McCormick further specified his quality-of-life criterion to help enlighten medical situations for the appropriate decision-makers. However, guidelines, even specified by concrete norms, cannot cover all circumstances and every possible situation. McCormick's quality-of-life criterion assists the appropriate decision-makers by giving them a range of choices. As rational persons, it is up to the appropriate decision-makers to examine each situation using proportionate reason, and the guidelines advanced by McCormick in his quality-of-life criterion, to determine what is in the “best interests” of the never-competent patient and those involved in the decision-making process. McCormick makes clear that no criterion can cover every instance where human discretion must intervene to decide. There is always the possibility of human error because we are finite and sinful people. For McCormick, “the margin of error tolerable should reflect not only the utter finality of the decision (which tends to narrow it), but also the unavoidable uncertainty and doubt (which tends to broaden it)” . With the assistance of these guidelines and norms, McCormick believes that the appropriate decision-makers will be given the necessary guidance to act responsibly.
To assist parents and health care professionals further in medical decision-making for handicapped newborns five specific diagnostic treatment categories of handicapped newborns have been established. These categories attempt to encompass, as far as possible, the entire spectrum of handicapped newborns. They are based on McCormick's moral criterion of the potential for human relationships.
McCormick has plotted the two extreme positions on this spectrum of handicapped newborns, but has left the “conflictual middle,” to be filled in by health care professionals and bioethicists 19
. These diagnostic categories will attempt to complete the “conflictual middle”. The “conflictual middle” pertains to those neonatal anomalies that fall into the “gray area” of treatment decisions20
. These diagnostic treatment categories have been arranged in a way that demonstrates the application of McCormick's “best interests” category. There is a logical progression on the spectrum from the newborn who does not warrant medical treatment to the newborn who does warrant medical treatment.
The five diagnostic treatment categories are:
1. The handicapped newborns whose potential for human relationships is completely nonexistent.

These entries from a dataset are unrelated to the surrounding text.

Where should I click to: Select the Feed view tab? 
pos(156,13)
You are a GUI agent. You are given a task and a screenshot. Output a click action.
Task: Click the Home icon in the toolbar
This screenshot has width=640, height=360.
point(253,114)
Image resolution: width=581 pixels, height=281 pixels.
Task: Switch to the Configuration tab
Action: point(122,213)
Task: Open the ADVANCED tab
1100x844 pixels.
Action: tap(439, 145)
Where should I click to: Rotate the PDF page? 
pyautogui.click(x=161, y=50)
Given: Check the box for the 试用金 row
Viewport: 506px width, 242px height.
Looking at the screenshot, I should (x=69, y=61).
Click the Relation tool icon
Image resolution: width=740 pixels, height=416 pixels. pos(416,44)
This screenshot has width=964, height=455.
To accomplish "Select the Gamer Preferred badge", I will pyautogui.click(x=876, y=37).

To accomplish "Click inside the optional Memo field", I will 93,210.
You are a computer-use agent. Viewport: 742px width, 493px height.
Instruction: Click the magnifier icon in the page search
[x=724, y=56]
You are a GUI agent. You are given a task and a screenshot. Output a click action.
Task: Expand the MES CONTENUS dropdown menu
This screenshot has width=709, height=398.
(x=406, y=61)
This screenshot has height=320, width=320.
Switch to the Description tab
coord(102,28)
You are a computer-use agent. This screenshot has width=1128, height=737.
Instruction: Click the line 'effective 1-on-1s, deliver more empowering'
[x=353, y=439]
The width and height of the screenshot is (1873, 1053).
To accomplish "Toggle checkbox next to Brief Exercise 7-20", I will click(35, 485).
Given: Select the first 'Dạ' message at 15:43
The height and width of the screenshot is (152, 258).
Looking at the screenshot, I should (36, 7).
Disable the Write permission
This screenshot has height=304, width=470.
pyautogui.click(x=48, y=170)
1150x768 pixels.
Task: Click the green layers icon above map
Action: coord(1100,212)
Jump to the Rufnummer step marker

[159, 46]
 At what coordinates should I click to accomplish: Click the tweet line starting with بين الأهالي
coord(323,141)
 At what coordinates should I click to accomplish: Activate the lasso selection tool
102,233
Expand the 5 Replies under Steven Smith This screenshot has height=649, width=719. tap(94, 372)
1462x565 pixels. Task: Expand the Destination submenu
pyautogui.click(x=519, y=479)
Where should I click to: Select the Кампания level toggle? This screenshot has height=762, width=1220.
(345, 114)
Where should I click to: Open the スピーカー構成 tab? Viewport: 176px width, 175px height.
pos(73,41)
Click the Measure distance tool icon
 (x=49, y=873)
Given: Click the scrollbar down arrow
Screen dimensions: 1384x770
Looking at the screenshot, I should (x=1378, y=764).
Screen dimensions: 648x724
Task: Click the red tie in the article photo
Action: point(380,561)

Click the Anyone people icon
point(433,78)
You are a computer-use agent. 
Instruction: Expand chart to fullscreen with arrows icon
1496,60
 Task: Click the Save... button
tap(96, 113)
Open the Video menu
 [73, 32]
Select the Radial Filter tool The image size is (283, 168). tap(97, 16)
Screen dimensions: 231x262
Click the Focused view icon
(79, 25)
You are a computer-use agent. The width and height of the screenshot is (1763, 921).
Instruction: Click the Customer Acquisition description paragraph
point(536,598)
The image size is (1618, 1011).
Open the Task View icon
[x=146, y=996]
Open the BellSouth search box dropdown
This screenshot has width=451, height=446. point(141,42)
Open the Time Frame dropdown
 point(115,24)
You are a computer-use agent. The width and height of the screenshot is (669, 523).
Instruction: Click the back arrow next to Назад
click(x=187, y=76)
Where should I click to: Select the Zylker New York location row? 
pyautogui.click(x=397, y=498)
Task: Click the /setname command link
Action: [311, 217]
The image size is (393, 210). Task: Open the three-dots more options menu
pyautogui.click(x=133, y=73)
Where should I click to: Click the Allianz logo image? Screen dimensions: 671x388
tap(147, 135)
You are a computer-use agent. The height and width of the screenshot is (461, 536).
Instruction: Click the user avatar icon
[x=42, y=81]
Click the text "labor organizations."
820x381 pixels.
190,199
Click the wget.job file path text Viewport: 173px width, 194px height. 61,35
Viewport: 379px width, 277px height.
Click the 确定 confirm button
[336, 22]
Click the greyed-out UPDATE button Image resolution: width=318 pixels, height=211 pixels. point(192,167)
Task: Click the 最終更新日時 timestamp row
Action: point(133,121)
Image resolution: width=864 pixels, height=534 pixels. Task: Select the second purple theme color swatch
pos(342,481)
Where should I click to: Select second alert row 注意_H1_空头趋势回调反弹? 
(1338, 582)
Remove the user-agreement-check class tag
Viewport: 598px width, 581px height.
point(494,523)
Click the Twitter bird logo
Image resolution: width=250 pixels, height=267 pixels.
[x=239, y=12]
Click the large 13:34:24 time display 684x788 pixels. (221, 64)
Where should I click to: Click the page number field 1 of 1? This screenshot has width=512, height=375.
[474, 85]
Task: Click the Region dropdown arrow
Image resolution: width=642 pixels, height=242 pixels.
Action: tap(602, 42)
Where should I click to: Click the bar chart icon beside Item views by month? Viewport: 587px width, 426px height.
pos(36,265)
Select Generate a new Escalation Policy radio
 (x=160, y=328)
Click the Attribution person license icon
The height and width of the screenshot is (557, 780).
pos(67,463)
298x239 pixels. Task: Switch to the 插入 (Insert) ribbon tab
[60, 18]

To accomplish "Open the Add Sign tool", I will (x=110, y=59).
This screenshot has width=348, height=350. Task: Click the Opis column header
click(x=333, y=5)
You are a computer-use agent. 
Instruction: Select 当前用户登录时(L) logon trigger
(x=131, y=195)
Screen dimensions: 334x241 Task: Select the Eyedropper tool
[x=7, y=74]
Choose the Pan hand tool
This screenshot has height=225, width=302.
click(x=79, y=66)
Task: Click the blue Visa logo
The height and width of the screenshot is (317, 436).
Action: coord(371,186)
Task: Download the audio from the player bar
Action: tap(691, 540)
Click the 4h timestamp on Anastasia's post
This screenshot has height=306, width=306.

2. The handicapped newborn who has a potential for human relationships but whose potential is utterly submerged in the mere struggle for survival.
3. The handicapped newborn who has a potential for human relationships but the underlying medical condition will result in imminent death.
4. The handicapped newborn who has the potential for human relationships but after medical treatment has been initiated, it becomes apparent that the treatment may be medically futile.
5. The handicapped newborn who has the potential for human relationships and has a correctable or treatable condition 21
Establishing a full set of diagnostic treatment categories is not a panacea for determining treatment decisions for handicapped newborns. Not all medical conditions can be placed in specific categories; there is a marked difference in the severity of conditions within each category. Not all health care professionals or even bioethicists could or would agree to these specific categories. Nevertheless as McCormick argues, “we ought
to attempt, as far as possible to approach neonatal disabilities through diagnostic categories, always realizing that such categories cannot deflate important differences and that there will always remain gray areas” . The establishment of these five diagnostic treatment categories is an attempt to meet the challenge set before health care professionals and bioethicists to assist parents and medical professionals in making treatment decisions for handicapped newborns.